The Motorola One Zoom’s camera is every bit as versatile as you’d hope.
The performance the Motorola One Zoom offers is enough for almost all tasks, but I did encounter the occasional dropped frame and some lag in demanding games and in the camera app in particular. It also got quite hot when I used the camera for an extended period of time.
The Motorola One Zoom has 128GB of internal storage and there’s room for a MicroSD card if you should need to expand space.
It’s frustrating, and a little confusing considering the name, that the Motorola One Zoom isn’t part of the Android One program. When Motorola launched the One series, it was going to feature a line-up of Android One phones. The great thing about Google’s program is that it ensures a bloatware-free experience, along with three years of security updates and two years of Android version upgrades. That has traditionally been a problem with cheaper phones, which are frequently left behind in terms of support.
For the One Zoom Motorola is only promising one Android version upgrade and “industry-related” security updates. That means this phone will get Android 10, but nothing beyond that. Security patches will arrive only when huge vulnerabilities are revealed. That’s incredibly disappointing, because affordable phones like the Pixel 3a and the Nokia 7.2 offer strong software support, and Motorola’s customers deserve the same.
Thankfully, the Motorola One Zoom does offer a close to stock Android 9 Pie experience. It’s uncluttered and simple to use, just as it should be, though Motorola has added the usual batch of gestures for things like quickly turning on the flashlight. There’s also the always-on-display option which is quite handy, showing you pertinent info without you having to unlock your phone.
Speaking of unlocking your phone, the Motorola One Zoom features an in-display fingerprint sensor. It’s a bit jittery at first and I found it required two or sometimes even three attempts to unlock, but if you persist, you’ll find that it does improve. Motorola said it employs machine learning to get better. After a week it unlocks for me on the first attempt more than half the time, but it’s still not as reliable as a traditional capacitive fingerprint sensor, or the ultrasonic in-display sensor in the Samsung Galaxy S10, for example.

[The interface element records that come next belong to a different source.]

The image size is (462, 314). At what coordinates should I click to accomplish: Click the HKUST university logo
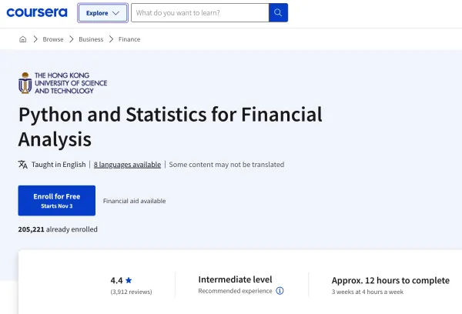[x=63, y=83]
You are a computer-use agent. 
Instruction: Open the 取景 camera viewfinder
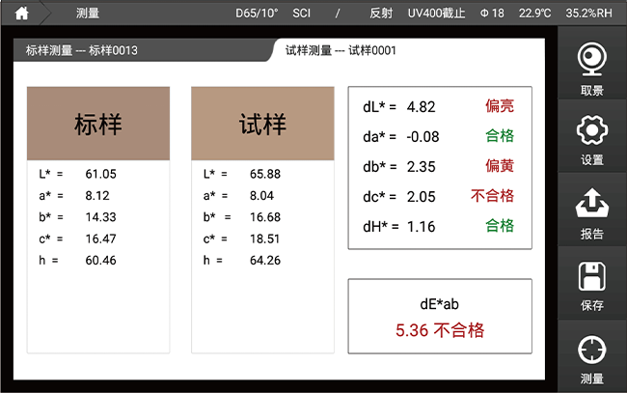(591, 69)
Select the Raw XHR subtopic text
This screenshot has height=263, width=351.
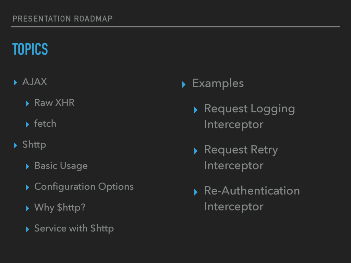coord(55,103)
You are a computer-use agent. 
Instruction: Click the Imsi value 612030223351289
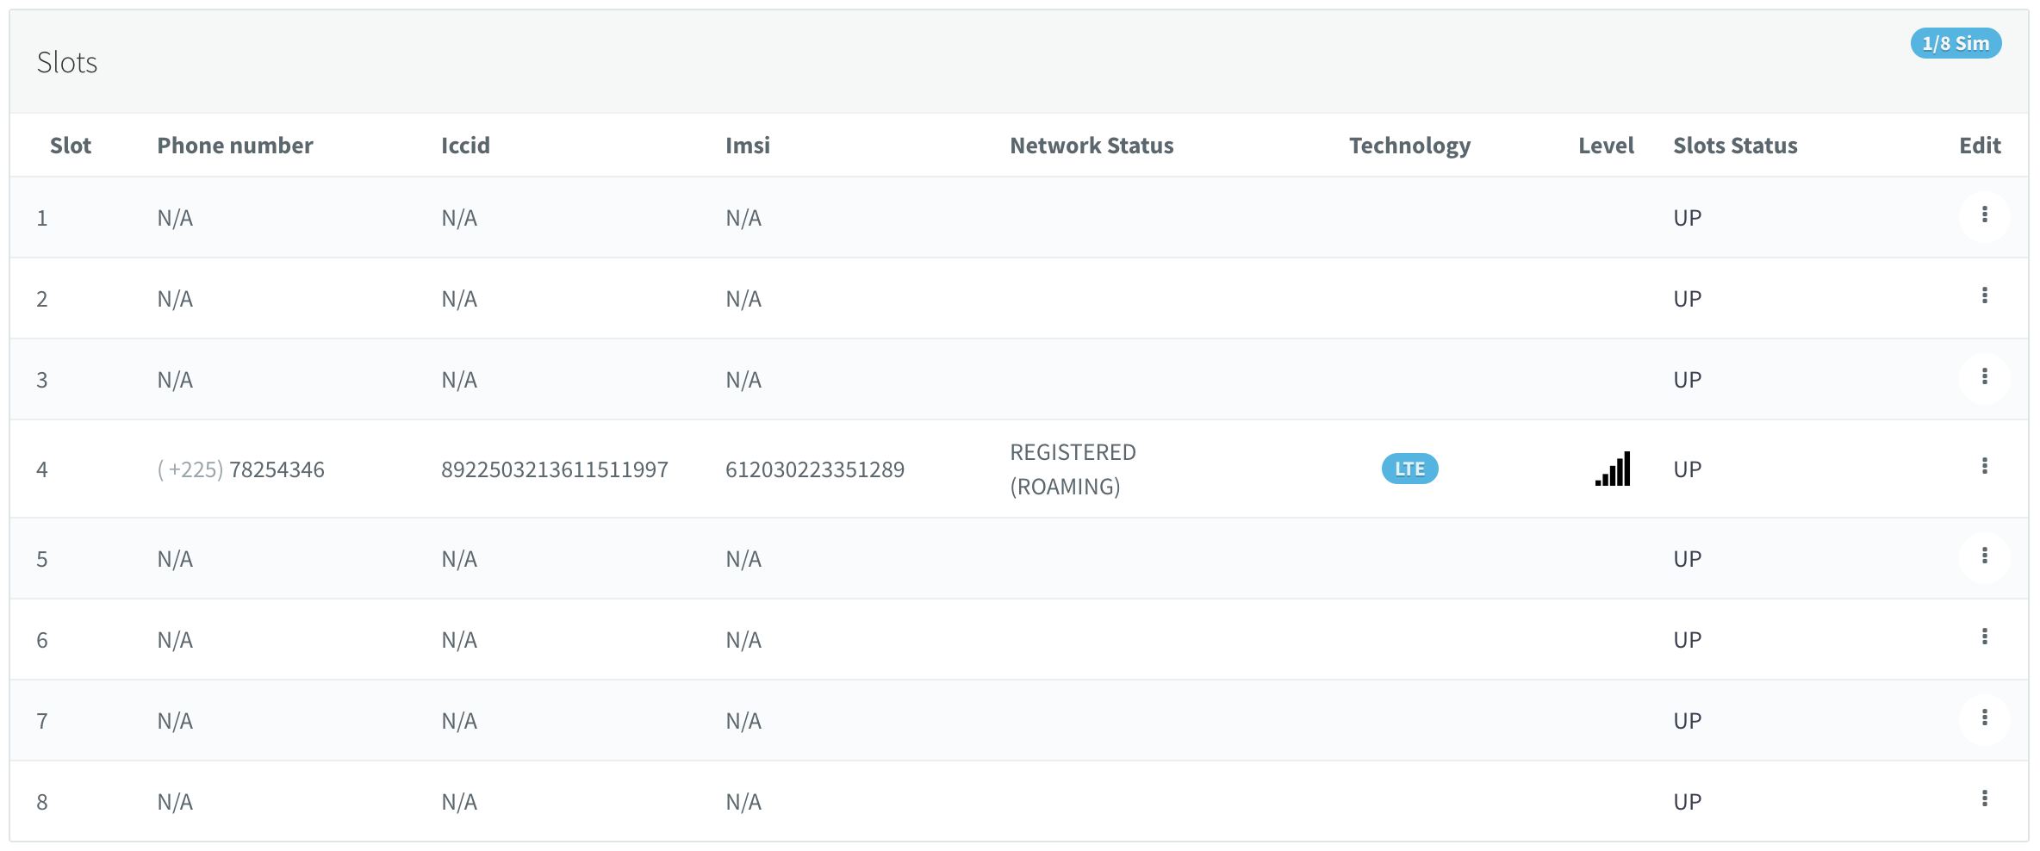pyautogui.click(x=815, y=469)
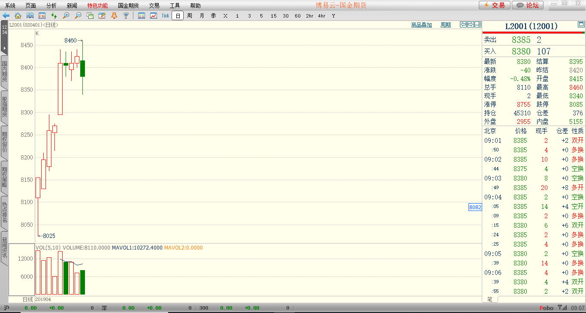586x313 pixels.
Task: Open the 特色功能 menu
Action: pos(97,6)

The 4,000mAh battery in the Motorola One Zoom is capable of going two days between charges if you aren’t gaming or using the camera a lot.
It lasted for 11 hours and 14 minutes in our YouTube streaming video test, which is a little better than the ZTE Axon 10 Pro, but a little less than the Asus Zenfone 6 which boasts an enormous 5,000mAh capacity. The Pixel 3a lasted 9 hours and 12 minutes in the same test. Battery life is definitely a strong point here and I never worried about the Motorola One Zoom running out of juice when I was out and about.
Sadly, there’s no wireless charging, but that’s par for the course at this price. It does come with an 18W TurboPower charger though, which makes for decent charging speeds when plugged in.
The Motorola One Zoom is available in the U.S. now from Motorola’s website for $450. It only works on GSM networks like T-Mobile and AT&T, though. You can also buy it in Europe, with a price tag of 439 euros.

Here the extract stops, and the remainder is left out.